__TASK BRIEF__
Copy all of the items below word for word, keeping every line as it appears.

---------------

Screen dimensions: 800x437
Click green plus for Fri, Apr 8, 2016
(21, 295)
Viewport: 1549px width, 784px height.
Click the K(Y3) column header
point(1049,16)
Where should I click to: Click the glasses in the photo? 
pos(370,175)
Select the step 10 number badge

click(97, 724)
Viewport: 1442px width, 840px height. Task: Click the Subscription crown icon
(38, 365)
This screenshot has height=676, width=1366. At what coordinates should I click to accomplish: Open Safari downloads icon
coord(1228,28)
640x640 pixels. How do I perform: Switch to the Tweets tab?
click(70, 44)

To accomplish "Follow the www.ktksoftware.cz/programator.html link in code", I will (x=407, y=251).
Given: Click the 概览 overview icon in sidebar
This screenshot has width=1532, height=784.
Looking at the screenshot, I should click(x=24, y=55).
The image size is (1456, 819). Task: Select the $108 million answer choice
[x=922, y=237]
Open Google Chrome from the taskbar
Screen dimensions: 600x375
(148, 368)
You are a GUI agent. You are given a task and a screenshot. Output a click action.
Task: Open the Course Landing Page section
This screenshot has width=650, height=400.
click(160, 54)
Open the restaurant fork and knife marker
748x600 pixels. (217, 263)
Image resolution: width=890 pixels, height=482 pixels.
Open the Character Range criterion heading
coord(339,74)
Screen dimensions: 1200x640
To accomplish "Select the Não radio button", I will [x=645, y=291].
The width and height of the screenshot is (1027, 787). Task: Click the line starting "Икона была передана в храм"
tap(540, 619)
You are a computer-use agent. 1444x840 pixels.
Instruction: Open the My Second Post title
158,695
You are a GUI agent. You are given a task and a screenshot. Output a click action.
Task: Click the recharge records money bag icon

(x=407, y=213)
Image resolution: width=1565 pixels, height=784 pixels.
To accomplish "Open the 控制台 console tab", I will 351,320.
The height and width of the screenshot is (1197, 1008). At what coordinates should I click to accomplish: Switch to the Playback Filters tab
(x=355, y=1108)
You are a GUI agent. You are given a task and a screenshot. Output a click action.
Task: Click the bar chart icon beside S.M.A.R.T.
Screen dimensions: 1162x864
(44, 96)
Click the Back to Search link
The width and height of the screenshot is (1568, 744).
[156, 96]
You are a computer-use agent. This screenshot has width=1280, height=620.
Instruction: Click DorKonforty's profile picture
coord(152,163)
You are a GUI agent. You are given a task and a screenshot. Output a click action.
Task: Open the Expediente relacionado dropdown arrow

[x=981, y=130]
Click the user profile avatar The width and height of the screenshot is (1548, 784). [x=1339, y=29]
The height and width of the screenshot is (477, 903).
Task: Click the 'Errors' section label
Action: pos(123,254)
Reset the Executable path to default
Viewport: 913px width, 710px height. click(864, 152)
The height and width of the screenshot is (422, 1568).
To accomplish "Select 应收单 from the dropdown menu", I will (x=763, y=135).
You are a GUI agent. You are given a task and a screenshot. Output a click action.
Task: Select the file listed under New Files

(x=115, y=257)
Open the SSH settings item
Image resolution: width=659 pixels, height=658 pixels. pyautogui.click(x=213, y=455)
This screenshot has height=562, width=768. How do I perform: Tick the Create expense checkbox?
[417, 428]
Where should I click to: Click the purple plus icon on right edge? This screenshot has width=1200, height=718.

---------------

__ANSWER FOR THIS EXERCISE__
Screen dimensions: 800x437
Click green plus for Fri, Apr 8, 2016
(21, 295)
Viewport: 1549px width, 784px height.
Click the K(Y3) column header
point(1049,16)
Where should I click to: Click the glasses in the photo? 
pos(370,175)
Select the step 10 number badge

click(97, 724)
Viewport: 1442px width, 840px height. Task: Click the Subscription crown icon
(38, 365)
This screenshot has height=676, width=1366. At what coordinates should I click to accomplish: Open Safari downloads icon
coord(1228,28)
640x640 pixels. How do I perform: Switch to the Tweets tab?
click(70, 44)

To accomplish "Follow the www.ktksoftware.cz/programator.html link in code", I will (x=407, y=251).
Given: Click the 概览 overview icon in sidebar
This screenshot has width=1532, height=784.
Looking at the screenshot, I should click(x=24, y=55).
The image size is (1456, 819). Task: Select the $108 million answer choice
[x=922, y=237]
Open Google Chrome from the taskbar
Screen dimensions: 600x375
(148, 368)
You are a GUI agent. You are given a task and a screenshot. Output a click action.
Task: Open the Course Landing Page section
This screenshot has width=650, height=400.
click(160, 54)
Open the restaurant fork and knife marker
748x600 pixels. (217, 263)
Image resolution: width=890 pixels, height=482 pixels.
Open the Character Range criterion heading
coord(339,74)
Screen dimensions: 1200x640
To accomplish "Select the Não radio button", I will [x=645, y=291].
The width and height of the screenshot is (1027, 787). Task: Click the line starting "Икона была передана в храм"
tap(540, 619)
You are a computer-use agent. 1444x840 pixels.
Instruction: Open the My Second Post title
158,695
You are a GUI agent. You are given a task and a screenshot. Output a click action.
Task: Click the recharge records money bag icon

(x=407, y=213)
Image resolution: width=1565 pixels, height=784 pixels.
To accomplish "Open the 控制台 console tab", I will 351,320.
The height and width of the screenshot is (1197, 1008). At what coordinates should I click to accomplish: Switch to the Playback Filters tab
(x=355, y=1108)
You are a GUI agent. You are given a task and a screenshot. Output a click action.
Task: Click the bar chart icon beside S.M.A.R.T.
Screen dimensions: 1162x864
(44, 96)
Click the Back to Search link
The width and height of the screenshot is (1568, 744).
[156, 96]
You are a computer-use agent. This screenshot has width=1280, height=620.
Instruction: Click DorKonforty's profile picture
coord(152,163)
You are a GUI agent. You are given a task and a screenshot. Output a click action.
Task: Open the Expediente relacionado dropdown arrow

[x=981, y=130]
Click the user profile avatar The width and height of the screenshot is (1548, 784). [x=1339, y=29]
The height and width of the screenshot is (477, 903).
Task: Click the 'Errors' section label
Action: pos(123,254)
Reset the Executable path to default
Viewport: 913px width, 710px height. click(864, 152)
The height and width of the screenshot is (422, 1568).
To accomplish "Select 应收单 from the dropdown menu", I will (x=763, y=135).
You are a GUI agent. You are given a task and a screenshot. Output a click action.
Task: Select the file listed under New Files

(x=115, y=257)
Open the SSH settings item
Image resolution: width=659 pixels, height=658 pixels. pyautogui.click(x=213, y=455)
This screenshot has height=562, width=768. How do I perform: Tick the Create expense checkbox?
[417, 428]
Where should I click to: Click the purple plus icon on right edge? This screenshot has width=1200, height=718.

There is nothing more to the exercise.